Years later, as this model helped accelerate the success of numerous global brands, the famed American sociologist George Ritzer expanded on Weber's definition of bureaucratic leadership, bringing it into the modern era by calling it the "McDonaldization of society," per the title of his 1993 book. Ritzer used McDonald's as an example of a large corporation with a set management structure designed to protect brand identity and allow for expansion.
4 Characteristics of Bureaucratic Leadership
Bureaucratic systems have several defining features, including:
- 1. Specialization within each role: In the bureaucratic leadership style, each employee has a specific role that they fulfill, and as such, specialization can lead to overall efficiency with various employees all working together to achieve the desired outcome.

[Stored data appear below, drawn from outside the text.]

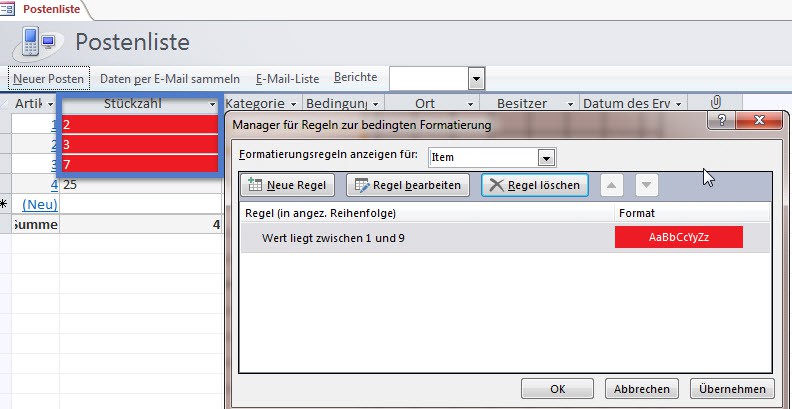Viewport: 792px width, 409px height.
Task: Open the Berichte dropdown list
Action: (x=476, y=78)
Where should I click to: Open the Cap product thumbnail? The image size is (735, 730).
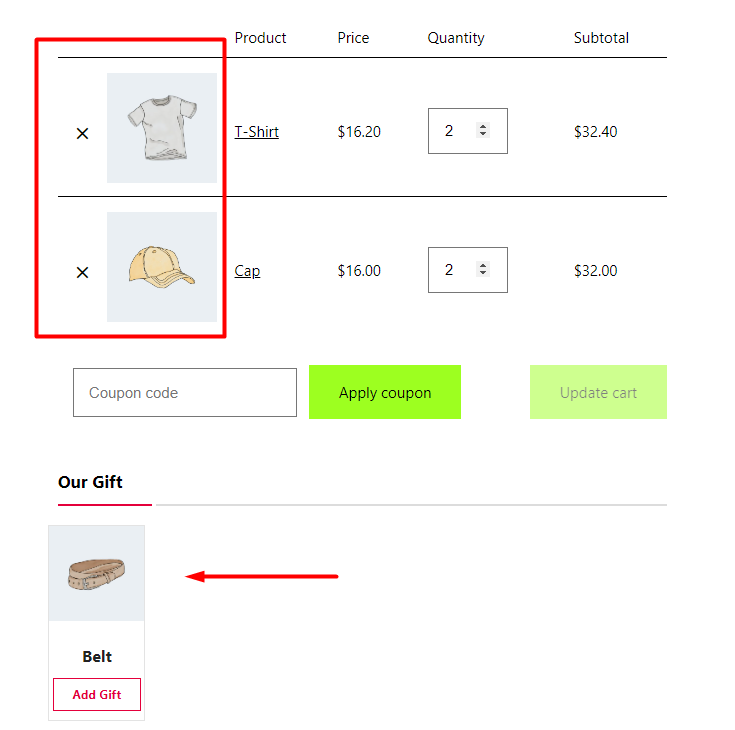point(162,267)
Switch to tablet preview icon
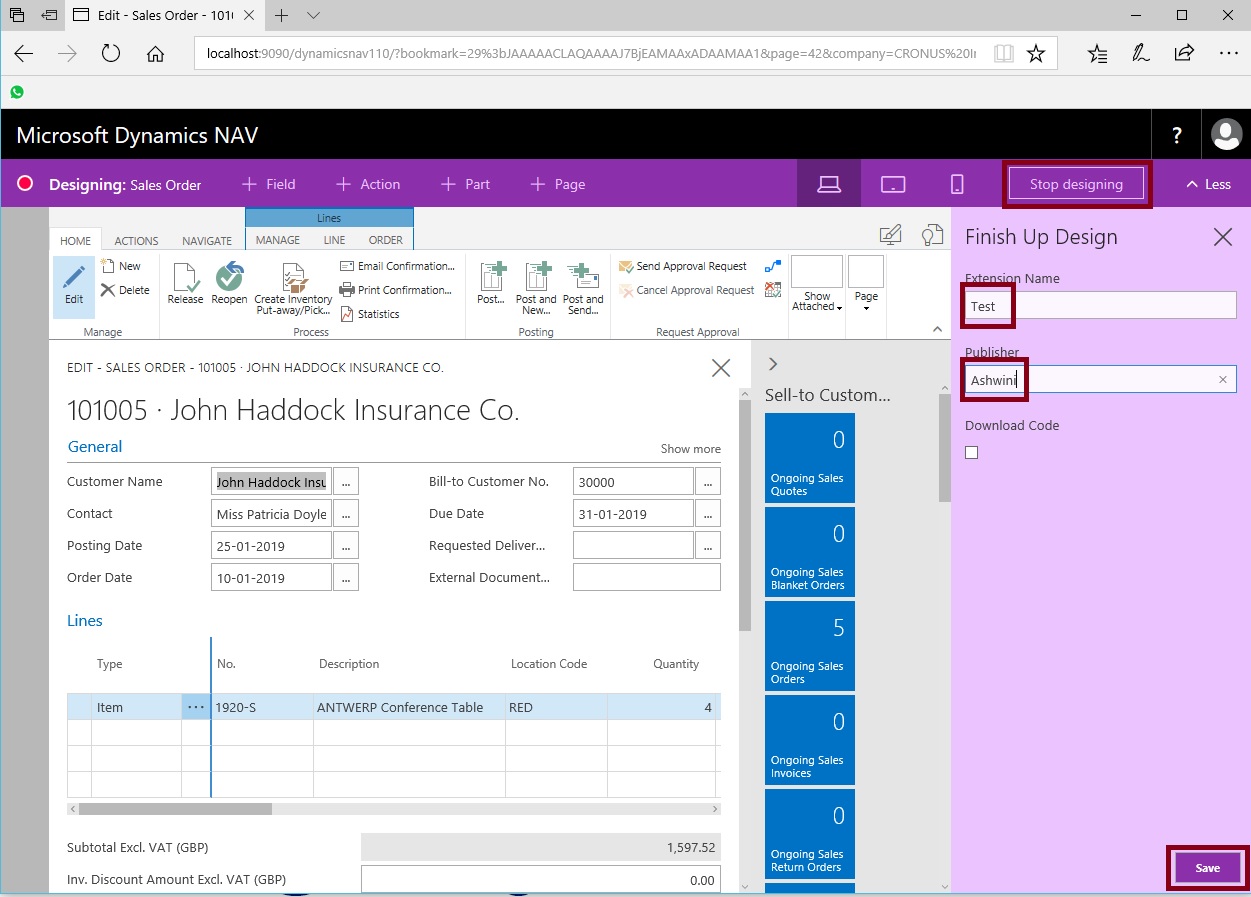 coord(893,184)
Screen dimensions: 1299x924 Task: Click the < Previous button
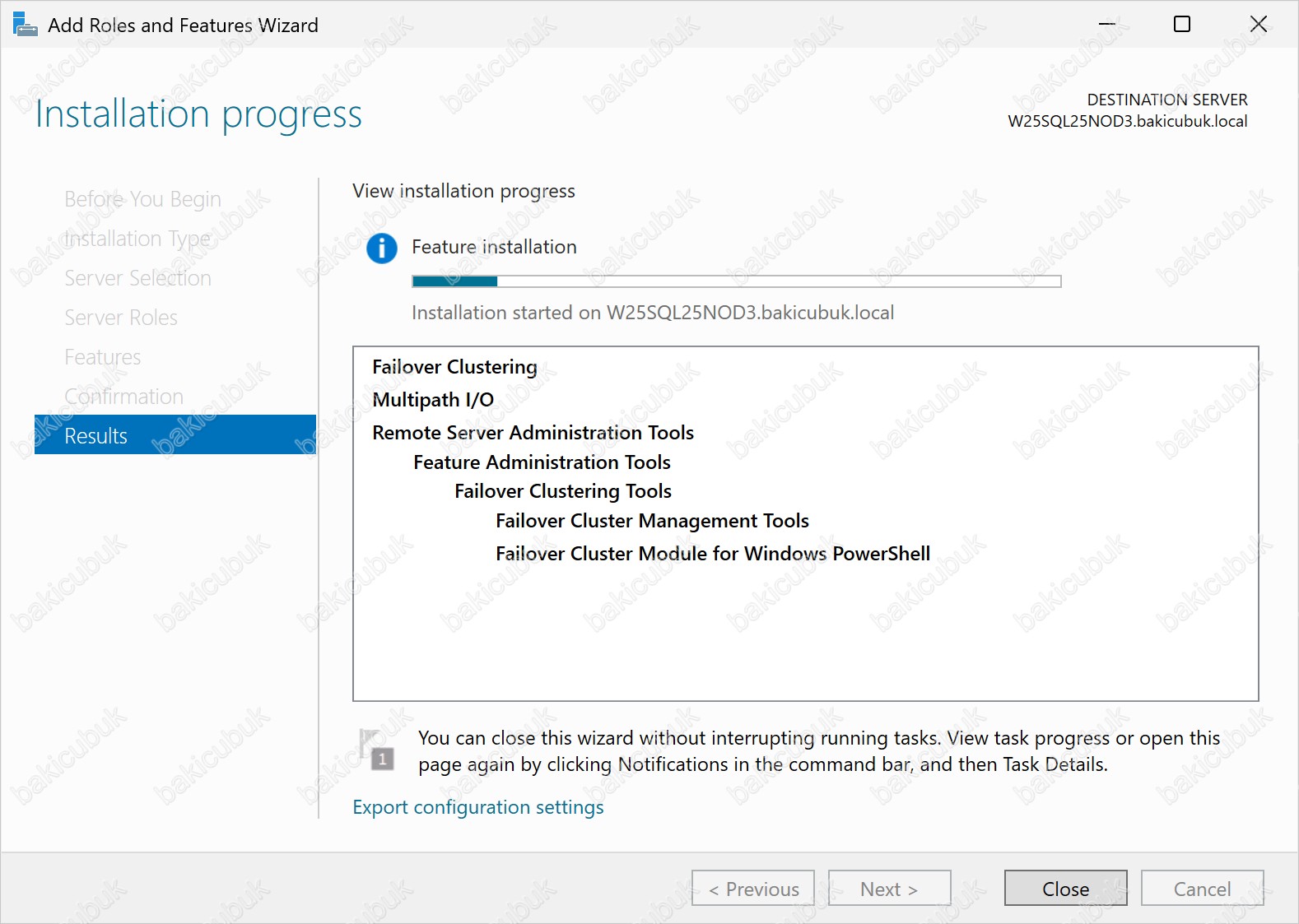point(752,889)
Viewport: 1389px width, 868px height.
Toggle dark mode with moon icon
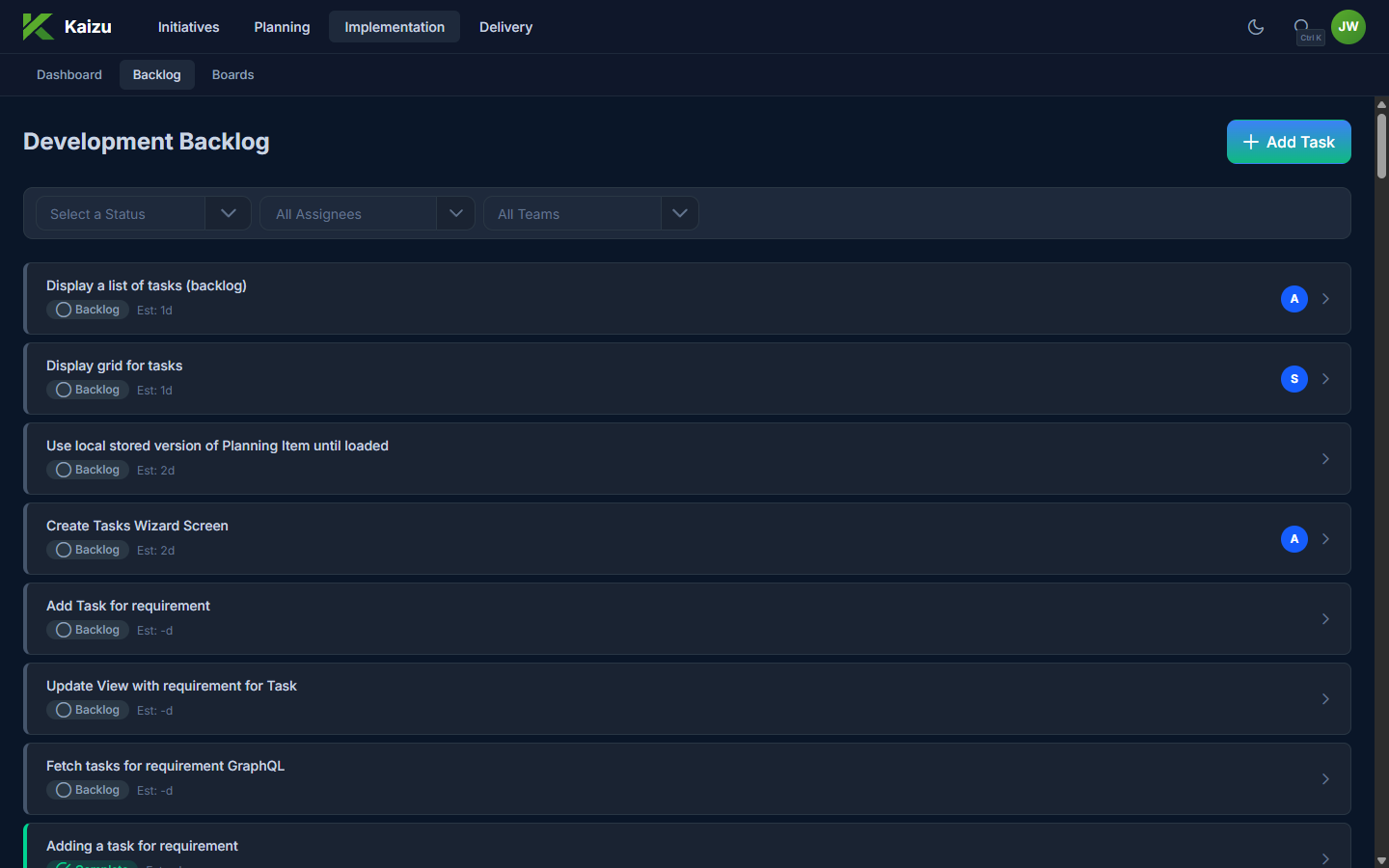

- 2. Clear decision-making hierarchies: Employees understand who they report to and how decisions are made.
- 3. Transactional relationships: Employees work a job where what is needed to accomplish a task may rely on a service from another employee. This can make office relationships more transactional than personal and sets clear boundaries between worker responsibilities.
- 4. Reliance on rules: This form of leadership relies heavily on rules to give employees a set moralistic guidebook, keep them chugging along, and delineate what behavior is rewarded and unacceptable.
Advantages of Bureaucratic Leadership
The advantages of bureaucratic leadership include reliability for customers and a determined definition of roles. Since bureaucratic leadership prioritizes predictability, customers know what to expect when engaging with the brand’s products or staff. This can aid customer satisfaction. Under bureaucratic leaders, employees understand the definitions of their roles, which makes it easier for workers to succeed since they know expectations.
Disadvantages of Bureaucratic Leadership
The disadvantages of bureaucratic leadership can include stifled creativity, slow change, and impersonal working spaces. Bureaucracy is not a kind of laissez-faire leadership; it can create a business environment where creativity and innovation in individual roles can challenge preset guidelines and efficiencies. This also means bureaucratic companies may be slow to change. Team members may find these workspaces to be more impersonal, as they are simply fulfilling set expectations instead of discovering new ways to execute tasks to reform a company.
3 Examples of Bureaucratic Leadership
History has seen various examples of bureaucratic management, where the division of labor and hierarchy of authority are seen as a mode for success. Some famous people who exhibited such leadership qualities include:
- 1. Winston Churchill (1874–1965): Winston Churchill was the Prime Minister of the United Kingdom during World War II. Churchill was a wartime leader who took a task-oriented approach: Each of his subordinates knew their role, and Churchill streamlined communication to make the British war effort efficient.
- 2. Steve Easterbrook (1967–): As a former CEO of McDonald’s, Steve Easterbrook is known for helping this fast food chain become one of the world’s most recognizable brands. Easterbrook cemented a hierarchical model within each fast food restaurant and their corporate office to uphold brand identity and enact defined structures for workers.
- 3. Harold Sydney Geneen (1910–1997): Harold Geneen was the CEO of the International Telephone and Telegraph (ITT) Corporation, an American company creating specialty components for the energy, aerospace, transportation, and industrial markets. Taking a top-down approach, Geneen exemplified bureaucratic management, growing the brand to be a billion-dollar company thanks to its strong systems and delineated employee roles.